The world feels networked to recede, like the moonlight.

How to sit through the phases that are non-apparent, occluded, put nothing towards hope.

*

Notes for a novel never written.

*

Story 2: “They made us go down the ladder to test the equipment without protective clothing. My skin was covered with boils. Each night, your aunt washed my body with olives mixed with soap. It was calming down, but then one day, I slipped and fell.”

Story 3: “At lunch, in the cola factory, we’d enjoy chatting in the foyer, sitting on our folded chairs. One day, we noticed that the cola concentrate we added to our water, with pepper and spices we brought from home, had burned holes in the marble beneath us.”

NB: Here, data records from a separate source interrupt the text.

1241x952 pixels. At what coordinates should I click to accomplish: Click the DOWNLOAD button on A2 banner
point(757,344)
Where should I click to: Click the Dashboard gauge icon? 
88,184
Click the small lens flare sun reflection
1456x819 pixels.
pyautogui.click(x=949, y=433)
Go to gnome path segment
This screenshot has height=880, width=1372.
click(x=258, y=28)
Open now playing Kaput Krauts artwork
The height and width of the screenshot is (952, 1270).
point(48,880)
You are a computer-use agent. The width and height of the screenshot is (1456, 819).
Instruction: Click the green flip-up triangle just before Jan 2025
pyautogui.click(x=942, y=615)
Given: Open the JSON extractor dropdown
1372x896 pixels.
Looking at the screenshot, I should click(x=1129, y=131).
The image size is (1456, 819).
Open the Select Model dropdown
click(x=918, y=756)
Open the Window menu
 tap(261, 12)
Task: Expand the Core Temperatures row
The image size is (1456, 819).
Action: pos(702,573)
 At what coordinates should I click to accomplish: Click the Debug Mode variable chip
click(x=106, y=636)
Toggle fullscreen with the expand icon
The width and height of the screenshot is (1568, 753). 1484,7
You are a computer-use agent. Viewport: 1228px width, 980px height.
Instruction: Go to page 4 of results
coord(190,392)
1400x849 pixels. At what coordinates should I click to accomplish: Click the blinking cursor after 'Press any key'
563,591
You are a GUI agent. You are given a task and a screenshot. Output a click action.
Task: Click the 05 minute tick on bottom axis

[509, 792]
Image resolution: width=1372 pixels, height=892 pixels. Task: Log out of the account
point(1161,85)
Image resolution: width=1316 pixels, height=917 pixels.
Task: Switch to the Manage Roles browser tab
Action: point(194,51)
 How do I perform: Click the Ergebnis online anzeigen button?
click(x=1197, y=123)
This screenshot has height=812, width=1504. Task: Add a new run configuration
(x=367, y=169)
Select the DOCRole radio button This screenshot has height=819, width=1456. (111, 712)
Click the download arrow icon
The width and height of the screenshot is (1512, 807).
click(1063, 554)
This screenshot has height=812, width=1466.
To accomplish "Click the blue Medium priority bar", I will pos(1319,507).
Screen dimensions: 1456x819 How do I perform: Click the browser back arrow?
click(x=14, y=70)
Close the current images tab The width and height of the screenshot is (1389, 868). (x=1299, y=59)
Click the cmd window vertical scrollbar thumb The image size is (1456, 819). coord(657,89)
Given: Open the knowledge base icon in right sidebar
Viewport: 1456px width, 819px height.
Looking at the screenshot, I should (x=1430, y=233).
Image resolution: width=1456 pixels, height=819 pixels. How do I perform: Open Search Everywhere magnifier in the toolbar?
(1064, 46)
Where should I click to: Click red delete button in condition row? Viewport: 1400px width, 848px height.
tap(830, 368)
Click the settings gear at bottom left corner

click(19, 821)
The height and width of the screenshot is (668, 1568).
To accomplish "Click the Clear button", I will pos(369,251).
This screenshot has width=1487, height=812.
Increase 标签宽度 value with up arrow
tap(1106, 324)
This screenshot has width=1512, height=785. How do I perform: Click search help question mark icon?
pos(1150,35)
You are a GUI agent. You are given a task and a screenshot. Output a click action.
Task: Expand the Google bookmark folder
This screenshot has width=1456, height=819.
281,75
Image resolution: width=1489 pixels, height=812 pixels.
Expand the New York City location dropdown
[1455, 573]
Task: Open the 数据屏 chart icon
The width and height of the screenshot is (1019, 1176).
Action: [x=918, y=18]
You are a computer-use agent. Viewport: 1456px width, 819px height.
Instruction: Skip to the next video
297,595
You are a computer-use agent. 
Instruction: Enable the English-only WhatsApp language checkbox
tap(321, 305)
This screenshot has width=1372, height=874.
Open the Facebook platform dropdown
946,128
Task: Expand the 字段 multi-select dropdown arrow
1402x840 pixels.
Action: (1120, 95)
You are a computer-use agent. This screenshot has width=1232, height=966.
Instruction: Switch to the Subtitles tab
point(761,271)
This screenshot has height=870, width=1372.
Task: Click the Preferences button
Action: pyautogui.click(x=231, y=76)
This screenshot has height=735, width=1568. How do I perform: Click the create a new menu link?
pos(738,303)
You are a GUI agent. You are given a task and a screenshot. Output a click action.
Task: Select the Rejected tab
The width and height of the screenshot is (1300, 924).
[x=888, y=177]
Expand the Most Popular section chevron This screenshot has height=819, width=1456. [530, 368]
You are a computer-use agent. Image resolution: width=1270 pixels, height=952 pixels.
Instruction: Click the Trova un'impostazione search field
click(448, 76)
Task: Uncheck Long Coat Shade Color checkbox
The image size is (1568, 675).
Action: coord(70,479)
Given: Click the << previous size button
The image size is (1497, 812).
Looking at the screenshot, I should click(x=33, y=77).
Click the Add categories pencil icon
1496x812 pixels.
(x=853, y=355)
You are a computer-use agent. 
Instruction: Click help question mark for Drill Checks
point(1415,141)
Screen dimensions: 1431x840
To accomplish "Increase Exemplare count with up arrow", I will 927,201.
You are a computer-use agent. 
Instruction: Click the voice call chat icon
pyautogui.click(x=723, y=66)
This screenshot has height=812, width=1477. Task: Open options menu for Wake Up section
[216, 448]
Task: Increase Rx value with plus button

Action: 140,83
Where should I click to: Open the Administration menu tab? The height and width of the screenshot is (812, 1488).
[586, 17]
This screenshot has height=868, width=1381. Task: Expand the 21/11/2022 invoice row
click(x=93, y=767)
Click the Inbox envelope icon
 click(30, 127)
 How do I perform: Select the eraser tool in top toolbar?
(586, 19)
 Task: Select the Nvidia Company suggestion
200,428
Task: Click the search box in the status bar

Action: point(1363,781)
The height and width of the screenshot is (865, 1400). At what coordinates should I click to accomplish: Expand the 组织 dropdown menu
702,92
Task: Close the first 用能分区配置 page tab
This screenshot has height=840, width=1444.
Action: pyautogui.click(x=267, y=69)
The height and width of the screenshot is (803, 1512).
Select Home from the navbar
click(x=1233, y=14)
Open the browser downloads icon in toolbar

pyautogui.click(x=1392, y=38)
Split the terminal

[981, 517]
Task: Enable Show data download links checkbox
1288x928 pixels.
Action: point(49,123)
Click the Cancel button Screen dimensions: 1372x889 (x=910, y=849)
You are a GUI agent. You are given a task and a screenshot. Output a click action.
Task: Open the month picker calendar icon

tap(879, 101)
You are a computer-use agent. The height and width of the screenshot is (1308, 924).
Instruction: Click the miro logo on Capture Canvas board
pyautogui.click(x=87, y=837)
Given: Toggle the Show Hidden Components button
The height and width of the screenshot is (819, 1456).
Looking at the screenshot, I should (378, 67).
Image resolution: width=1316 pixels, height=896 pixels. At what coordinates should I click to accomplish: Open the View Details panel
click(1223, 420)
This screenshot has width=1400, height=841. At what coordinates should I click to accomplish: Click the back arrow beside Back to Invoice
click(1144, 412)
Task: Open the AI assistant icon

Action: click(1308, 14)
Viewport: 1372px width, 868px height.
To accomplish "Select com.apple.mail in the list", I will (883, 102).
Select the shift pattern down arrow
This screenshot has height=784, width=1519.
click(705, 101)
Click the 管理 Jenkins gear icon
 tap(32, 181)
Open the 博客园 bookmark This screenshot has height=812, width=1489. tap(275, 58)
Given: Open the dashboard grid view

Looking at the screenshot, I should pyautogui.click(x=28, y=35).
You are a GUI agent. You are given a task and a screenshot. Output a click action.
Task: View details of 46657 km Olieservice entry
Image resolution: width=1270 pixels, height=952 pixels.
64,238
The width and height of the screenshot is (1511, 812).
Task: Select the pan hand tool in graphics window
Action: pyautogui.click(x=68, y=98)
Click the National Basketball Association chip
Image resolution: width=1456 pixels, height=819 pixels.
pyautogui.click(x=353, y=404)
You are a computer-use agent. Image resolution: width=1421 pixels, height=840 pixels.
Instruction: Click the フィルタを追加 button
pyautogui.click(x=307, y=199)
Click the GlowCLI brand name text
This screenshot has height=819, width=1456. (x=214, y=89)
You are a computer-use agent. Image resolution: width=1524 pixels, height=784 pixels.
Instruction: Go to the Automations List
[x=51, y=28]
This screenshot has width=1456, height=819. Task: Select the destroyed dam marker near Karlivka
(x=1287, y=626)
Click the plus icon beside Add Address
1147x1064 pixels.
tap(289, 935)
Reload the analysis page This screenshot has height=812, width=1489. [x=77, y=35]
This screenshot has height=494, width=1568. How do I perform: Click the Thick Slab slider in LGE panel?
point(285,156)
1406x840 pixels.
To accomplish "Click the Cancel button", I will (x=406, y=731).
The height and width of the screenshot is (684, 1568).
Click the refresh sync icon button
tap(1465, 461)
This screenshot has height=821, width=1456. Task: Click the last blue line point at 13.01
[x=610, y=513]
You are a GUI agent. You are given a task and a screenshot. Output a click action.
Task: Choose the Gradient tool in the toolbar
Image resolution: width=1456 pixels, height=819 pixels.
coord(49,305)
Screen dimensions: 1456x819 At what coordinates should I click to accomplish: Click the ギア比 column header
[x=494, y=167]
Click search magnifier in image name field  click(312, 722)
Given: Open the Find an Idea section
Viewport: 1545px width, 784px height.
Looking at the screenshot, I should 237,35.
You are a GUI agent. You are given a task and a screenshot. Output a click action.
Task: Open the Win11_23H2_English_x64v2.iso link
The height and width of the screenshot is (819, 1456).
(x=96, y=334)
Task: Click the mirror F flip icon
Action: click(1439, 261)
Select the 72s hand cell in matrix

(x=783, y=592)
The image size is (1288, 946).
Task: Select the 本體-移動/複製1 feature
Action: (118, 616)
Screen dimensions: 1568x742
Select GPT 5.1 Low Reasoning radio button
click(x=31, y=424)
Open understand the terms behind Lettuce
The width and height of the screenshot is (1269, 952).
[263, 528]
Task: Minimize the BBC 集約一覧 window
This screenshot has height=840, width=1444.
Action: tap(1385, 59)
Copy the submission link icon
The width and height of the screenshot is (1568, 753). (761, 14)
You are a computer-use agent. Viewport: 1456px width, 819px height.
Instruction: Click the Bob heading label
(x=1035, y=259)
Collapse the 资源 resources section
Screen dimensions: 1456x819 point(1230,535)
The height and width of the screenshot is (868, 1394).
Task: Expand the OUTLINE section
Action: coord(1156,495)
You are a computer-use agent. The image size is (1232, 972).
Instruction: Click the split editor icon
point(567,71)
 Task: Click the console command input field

Story 4: “The janitor found a nest of cobras in the basement of the factory. The manager made him catch them. He was so afraid. Then sent him in a taxi to the forest. Almost to Simla. And set them free. Because if you kill the cobra then your factory is cursed. The janitor let the cobras out of the basket, but one had escaped in the car. This was the end for him. The manager sent me to bring his body back. I was an electrical engineer. He said, take this money, buy a sheet.”

*

On the divan, before everyone’s awake, I transcribe the news into my notebook, pulping its grasses in service of this other kind of time. This is not writing, but it’s weighted language, which I prefer. I am not sure about including these passages here, something to skim but not read. Perhaps I will include them. Delete: Lavish descriptions of the enclave, the balcony, the weather, the surrounding landscape, the sky-line, the dead hours between morning and night.

*

“Fearing court sanction, the Government of Delhi decided to close (or ‘seal’) all industries in this group until a solution could be worked out. In the meanwhile, the puzzle of which other industries were to be sealed led to complaints from the factory owners alleging wrongful and arbitrary sealing. The lack of reliable ground information and corrupt practices added to the chaos.” (Hindustan Times, 12-12-2000).

*

We’re almost home. Behind the enclave is a crumbling pink wall.